Ads within Ads

There’s a new advertisement out for a car, and as I’m watching it I see an iMac (the new flat panel sexor ones) and I say “Nice way to me subtle.” They’re only showing it such that a nerd like me who knows what the iMac looks like, and is grossly familiar with Safari, would recognize. As soon as I said it, they turned the camera to show the words iMac on the back. Okay, not so subtle.

It got me thinking about all the advertisements I see in the wrong ad. I mean, the times you watch an ad for insurance, but all you think is ‘Red Lobster’ and from there, ‘Project Runway.’ Which I guess you only think if you watch Project Runway and know what I mean when I ask “What happened to Andre? Where’s our little lamb?”

Right.

Anyway, I started thinking of all the commercials I see where I miss the point because I’m distracted by the ‘subplot’. Like the ones for sponsoring a poor kid in africa? They show a well dressed, well fed fellow telling you about how this poor girl has no food. This is when Ipstenit says “Nice shoes he’s wearing.” And a moment later? That guy says the girl can’t afford shoes. Thus the point is illustrated.

The other type of ads that get me are the ones that are wrong. Like Disney and their ads for online games. They demonstrate it using Safari on a Mac, only I know very well that most of their stuff doesn’t work well on a Mac. Dweebs. Like watching the movie Hackers and how they have all this amazing graphics for hacking.

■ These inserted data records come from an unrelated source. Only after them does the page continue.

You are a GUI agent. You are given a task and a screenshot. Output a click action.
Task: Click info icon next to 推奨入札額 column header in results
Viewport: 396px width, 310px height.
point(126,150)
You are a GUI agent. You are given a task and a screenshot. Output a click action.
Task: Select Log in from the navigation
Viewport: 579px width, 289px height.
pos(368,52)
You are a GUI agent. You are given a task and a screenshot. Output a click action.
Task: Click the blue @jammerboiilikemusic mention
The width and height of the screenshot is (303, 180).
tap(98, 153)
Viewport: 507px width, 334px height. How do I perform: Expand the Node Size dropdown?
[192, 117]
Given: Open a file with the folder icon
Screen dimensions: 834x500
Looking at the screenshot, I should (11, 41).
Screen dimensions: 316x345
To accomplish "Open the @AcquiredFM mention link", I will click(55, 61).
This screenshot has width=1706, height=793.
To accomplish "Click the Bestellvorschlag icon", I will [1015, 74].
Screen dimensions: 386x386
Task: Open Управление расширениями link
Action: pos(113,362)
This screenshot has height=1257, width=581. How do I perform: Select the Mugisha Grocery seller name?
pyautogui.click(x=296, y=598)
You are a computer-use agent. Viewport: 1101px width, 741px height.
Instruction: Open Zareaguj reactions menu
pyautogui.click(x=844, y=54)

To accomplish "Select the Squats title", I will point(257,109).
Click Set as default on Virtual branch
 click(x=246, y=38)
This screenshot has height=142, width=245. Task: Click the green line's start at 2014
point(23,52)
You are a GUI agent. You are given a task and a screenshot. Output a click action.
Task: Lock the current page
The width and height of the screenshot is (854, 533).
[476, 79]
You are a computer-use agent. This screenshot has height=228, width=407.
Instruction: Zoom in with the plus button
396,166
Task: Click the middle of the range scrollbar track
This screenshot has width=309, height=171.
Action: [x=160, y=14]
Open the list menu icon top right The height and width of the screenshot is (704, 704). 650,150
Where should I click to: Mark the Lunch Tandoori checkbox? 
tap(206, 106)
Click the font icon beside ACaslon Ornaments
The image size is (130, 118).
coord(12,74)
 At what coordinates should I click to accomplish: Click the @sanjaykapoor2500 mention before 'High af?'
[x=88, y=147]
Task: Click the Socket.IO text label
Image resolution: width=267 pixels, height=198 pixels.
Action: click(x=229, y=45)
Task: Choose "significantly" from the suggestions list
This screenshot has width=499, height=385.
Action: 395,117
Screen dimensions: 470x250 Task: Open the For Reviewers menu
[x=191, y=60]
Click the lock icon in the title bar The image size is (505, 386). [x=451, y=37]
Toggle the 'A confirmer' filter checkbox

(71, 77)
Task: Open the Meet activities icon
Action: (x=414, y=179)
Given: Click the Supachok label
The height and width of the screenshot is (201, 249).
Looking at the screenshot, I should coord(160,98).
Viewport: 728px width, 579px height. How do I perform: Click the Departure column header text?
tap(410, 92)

Let me put this in plain english. Watching computer code is more boring than watching paint dry. It’s text and a hacked up language, where vowels are left out and syntax is king. Mind you, the movie Hackers did a fantastic job of representing a visual interpretation of what hacking feels like, and for that they get points. That and for Angelina Jolie. But their use of a Mac OS 7 to hack is not how you do it. I suppose in 1995 you could have, but I would have used *nix.

Anyway. Commercials within commercials are, by in large, accidents. They’re obviously trying to sell us on an item, but all they do is make us think of the wrong thing. There’s a wine commercial that always gets me, because some jackass is proposing while pouring her a bottle of screw-top wine. Any US Cellular commercial makes me think of the TV show Buffy, because Joan Cusak has fruit punch mouth.

I guess that’s the problem with a lot of modern commercials. They’re trying to grab your attention, but they can’t promise that you’re going to catch the right topic. All those TLC life lesson commercials make anyone think is ‘What weird little statues.’ The list is endless.